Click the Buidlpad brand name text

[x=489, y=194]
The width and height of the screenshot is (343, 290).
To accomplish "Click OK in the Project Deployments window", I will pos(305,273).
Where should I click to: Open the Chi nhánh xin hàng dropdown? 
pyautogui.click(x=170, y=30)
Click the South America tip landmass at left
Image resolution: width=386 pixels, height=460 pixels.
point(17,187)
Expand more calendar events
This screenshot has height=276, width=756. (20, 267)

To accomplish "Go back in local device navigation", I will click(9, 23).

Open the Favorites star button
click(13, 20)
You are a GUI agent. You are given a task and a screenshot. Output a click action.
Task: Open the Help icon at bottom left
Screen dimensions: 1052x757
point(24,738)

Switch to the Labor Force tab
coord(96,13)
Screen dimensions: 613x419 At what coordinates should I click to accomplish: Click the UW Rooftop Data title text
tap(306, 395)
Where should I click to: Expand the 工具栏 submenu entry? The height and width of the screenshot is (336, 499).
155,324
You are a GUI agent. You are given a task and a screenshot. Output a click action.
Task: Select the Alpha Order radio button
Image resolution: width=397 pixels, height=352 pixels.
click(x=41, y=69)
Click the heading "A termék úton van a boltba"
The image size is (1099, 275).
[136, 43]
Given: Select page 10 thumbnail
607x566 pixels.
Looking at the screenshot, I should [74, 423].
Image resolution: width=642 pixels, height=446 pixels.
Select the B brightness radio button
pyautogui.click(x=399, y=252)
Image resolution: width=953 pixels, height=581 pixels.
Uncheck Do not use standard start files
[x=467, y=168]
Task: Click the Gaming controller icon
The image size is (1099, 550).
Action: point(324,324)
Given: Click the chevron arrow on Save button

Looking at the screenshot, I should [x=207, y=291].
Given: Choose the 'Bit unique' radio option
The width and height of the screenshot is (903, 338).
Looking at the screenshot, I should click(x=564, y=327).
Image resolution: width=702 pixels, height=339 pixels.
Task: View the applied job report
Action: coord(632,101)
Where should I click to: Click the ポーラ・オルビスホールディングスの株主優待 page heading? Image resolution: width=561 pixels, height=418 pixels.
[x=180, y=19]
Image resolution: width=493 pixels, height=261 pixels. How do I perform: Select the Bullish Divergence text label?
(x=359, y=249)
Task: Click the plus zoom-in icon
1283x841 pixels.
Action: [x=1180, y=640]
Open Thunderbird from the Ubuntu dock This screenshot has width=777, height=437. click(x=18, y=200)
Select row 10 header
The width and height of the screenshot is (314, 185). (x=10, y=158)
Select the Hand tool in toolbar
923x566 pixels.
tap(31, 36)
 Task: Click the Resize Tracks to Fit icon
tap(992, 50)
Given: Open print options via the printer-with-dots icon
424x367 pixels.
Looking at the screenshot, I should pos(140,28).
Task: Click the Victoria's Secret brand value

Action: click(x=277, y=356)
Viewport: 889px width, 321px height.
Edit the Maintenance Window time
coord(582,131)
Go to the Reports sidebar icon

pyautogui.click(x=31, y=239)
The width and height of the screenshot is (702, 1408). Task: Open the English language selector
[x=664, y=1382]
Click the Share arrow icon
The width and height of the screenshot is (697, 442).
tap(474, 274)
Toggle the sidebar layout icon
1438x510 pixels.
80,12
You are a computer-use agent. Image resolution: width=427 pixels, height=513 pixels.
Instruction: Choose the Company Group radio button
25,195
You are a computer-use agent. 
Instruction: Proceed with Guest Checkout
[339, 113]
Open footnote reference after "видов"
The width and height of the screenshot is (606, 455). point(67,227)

========================================================================

Output the full listing above once again, verbatim.

## Task solution:
Click the Buidlpad brand name text

[x=489, y=194]
The width and height of the screenshot is (343, 290).
To accomplish "Click OK in the Project Deployments window", I will pos(305,273).
Where should I click to: Open the Chi nhánh xin hàng dropdown? 
pyautogui.click(x=170, y=30)
Click the South America tip landmass at left
Image resolution: width=386 pixels, height=460 pixels.
point(17,187)
Expand more calendar events
This screenshot has height=276, width=756. (20, 267)

To accomplish "Go back in local device navigation", I will click(9, 23).

Open the Favorites star button
click(13, 20)
You are a GUI agent. You are given a task and a screenshot. Output a click action.
Task: Open the Help icon at bottom left
Screen dimensions: 1052x757
point(24,738)

Switch to the Labor Force tab
coord(96,13)
Screen dimensions: 613x419 At what coordinates should I click to accomplish: Click the UW Rooftop Data title text
tap(306, 395)
Where should I click to: Expand the 工具栏 submenu entry? The height and width of the screenshot is (336, 499).
155,324
You are a GUI agent. You are given a task and a screenshot. Output a click action.
Task: Select the Alpha Order radio button
Image resolution: width=397 pixels, height=352 pixels.
click(x=41, y=69)
Click the heading "A termék úton van a boltba"
The image size is (1099, 275).
[136, 43]
Given: Select page 10 thumbnail
607x566 pixels.
Looking at the screenshot, I should [74, 423].
Image resolution: width=642 pixels, height=446 pixels.
Select the B brightness radio button
pyautogui.click(x=399, y=252)
Image resolution: width=953 pixels, height=581 pixels.
Uncheck Do not use standard start files
[x=467, y=168]
Task: Click the Gaming controller icon
The image size is (1099, 550).
Action: point(324,324)
Given: Click the chevron arrow on Save button

Looking at the screenshot, I should [x=207, y=291].
Given: Choose the 'Bit unique' radio option
The width and height of the screenshot is (903, 338).
Looking at the screenshot, I should click(x=564, y=327).
Image resolution: width=702 pixels, height=339 pixels.
Task: View the applied job report
Action: coord(632,101)
Where should I click to: Click the ポーラ・オルビスホールディングスの株主優待 page heading? Image resolution: width=561 pixels, height=418 pixels.
[x=180, y=19]
Image resolution: width=493 pixels, height=261 pixels. How do I perform: Select the Bullish Divergence text label?
(x=359, y=249)
Task: Click the plus zoom-in icon
1283x841 pixels.
Action: [x=1180, y=640]
Open Thunderbird from the Ubuntu dock This screenshot has width=777, height=437. click(x=18, y=200)
Select row 10 header
The width and height of the screenshot is (314, 185). (x=10, y=158)
Select the Hand tool in toolbar
923x566 pixels.
tap(31, 36)
 Task: Click the Resize Tracks to Fit icon
tap(992, 50)
Given: Open print options via the printer-with-dots icon
424x367 pixels.
Looking at the screenshot, I should pos(140,28).
Task: Click the Victoria's Secret brand value

Action: click(x=277, y=356)
Viewport: 889px width, 321px height.
Edit the Maintenance Window time
coord(582,131)
Go to the Reports sidebar icon

pyautogui.click(x=31, y=239)
The width and height of the screenshot is (702, 1408). Task: Open the English language selector
[x=664, y=1382]
Click the Share arrow icon
The width and height of the screenshot is (697, 442).
tap(474, 274)
Toggle the sidebar layout icon
1438x510 pixels.
80,12
You are a computer-use agent. Image resolution: width=427 pixels, height=513 pixels.
Instruction: Choose the Company Group radio button
25,195
You are a computer-use agent. 
Instruction: Proceed with Guest Checkout
[339, 113]
Open footnote reference after "видов"
The width and height of the screenshot is (606, 455). point(67,227)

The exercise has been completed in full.